(PASSAGE FOR REVIEW)

The TOC prediction in the different datasets and their comparison with the existing correlations show the accuracy of the developed models for Devonian shale. These models determine the TOC using the conventional well logs and spectral GR logs. It outperformed the existing models that calculate the TOC based on RHOB log only (Schmoker model) or a combination of FR and Δt logs and level of maturity (LOM) (ΔlogR method) or bulk gamma ray, FR, and Δt or RHOB logs (Zhao et al. [24] correlation). This result and the previous results in this study demonstrate the reliability of the AI models for TOC estimation in Devonian shale.
The developed models were able to accurately predict the TOC from the convention well log including CNP, RHOB, GR, Δt, FR, K, Th, and Ur logs, which helps to obtain a continuous profile for TOC with depth without the need for core analysis or additional well interventions. Similar to any developed model, we recommend employing the developed models using input parameters within the same model’s inputs ranges to ensure reliable results. For future work, more data will be collected to validate the developed models and other ML techniques will be applied.
6. Conclusions
This study established three models for TOC prediction in Devonian shale from conventional well logs and spectral GR logs using different machine learning techniques and approximately 1250 data points from three wells. The employed ML techniques were support vector machine (SVM), decision tree (DT), and random forest (RF). A summary of the findings reported in this paper is as follows [45]:(i)In training and testing datasets, the three AI algorithms produced good matches; however, the RF-based model has the best accuracy. The RF model was able to predict the TOC for the training and testing datasets, with R values of 0.99 and 0.93, respectively, and AAPE values of 5.3% and 13.8% in the same order.(ii)Data from a different well were hidden entirely from the AI tools and used to validate the built model. In this dataset, the RF model produced a 0.94 correlation coefficient and a 14% AAPE.(iii)The AI-based models’ predictions were compared with three other empirical correlations. The AI models yielded more accurate results contrasted to the other models which resulted in AAPEs greater than 20%.
Abbreviations
AAPE: | Average absolute percentage error |
ANFIS: | Adaptive neuro-fuzzy interference system |
ANN: | Artificial neural network |
CNN: | Convolutional neural network |
CNP: | Neutron porosity |
DT: | Decision tree |
ELM: | Extreme learning machine |
FL: | Fuzzy logic |
FN: | Functional network |
FR: | Formation resistivity |
GPR: | Gaussian process regression |
GR: | Gamma ray |
K: | Spectrum logs of potassium |
ML: | Machine learning |
NF: | Neuro-fuzzy |
NN: | Neural network |
R: | Correlation coefficient |
RF: | Random forest |
RHOB: | Bulk density |
SP: | Spontaneous potential |
SVM: | Support vector machine |
Th: | Spectrum logs of thorium |
TOC: | Total organic carbo |
Ur: | Spectrum logs of uranium |
ρ: | Density |
Δt: | Sonic transit time. |
Data Availability
Most of the data are included in the manuscript. A detailed data sample will be provided upon request.
Conflicts of Interest
The authors declare that there are no conflicts of interest regarding the publication of this paper.
Acknowledgments
The authors would like to thank KFUPM for giving permission to publish this work.

(End PASSAGE FOR REVIEW)
(DATASET SECTION)

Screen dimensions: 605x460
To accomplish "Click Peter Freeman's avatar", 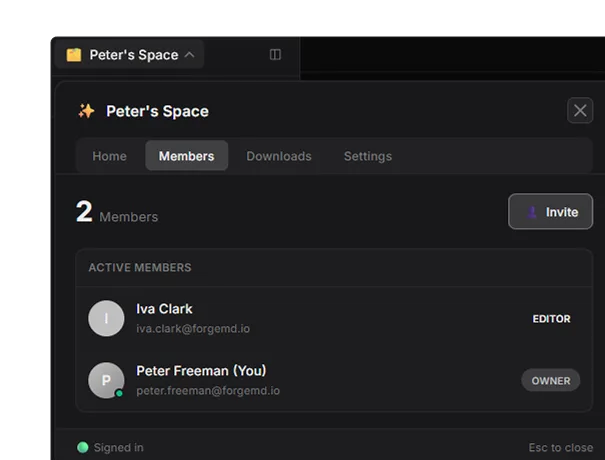I will point(106,380).
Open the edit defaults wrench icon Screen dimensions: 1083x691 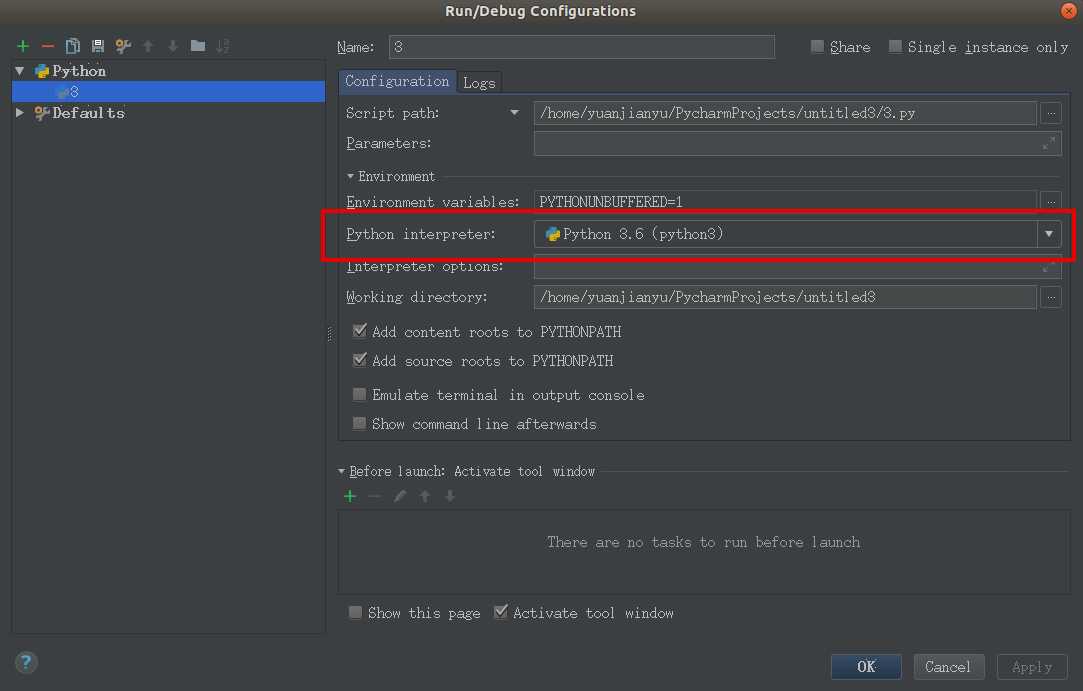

(End DATASET SECTION)

TASK INSTRUCTIONS :: In the text on predicting TOC in Devonian shale, what correlation coefficient and AAPE did the random forest model produce on the data from the well that was hidden from the AI tools?

SOLUTION TO THIS EXERCISE :: A correlation coefficient of 0.94 and an AAPE of 14%.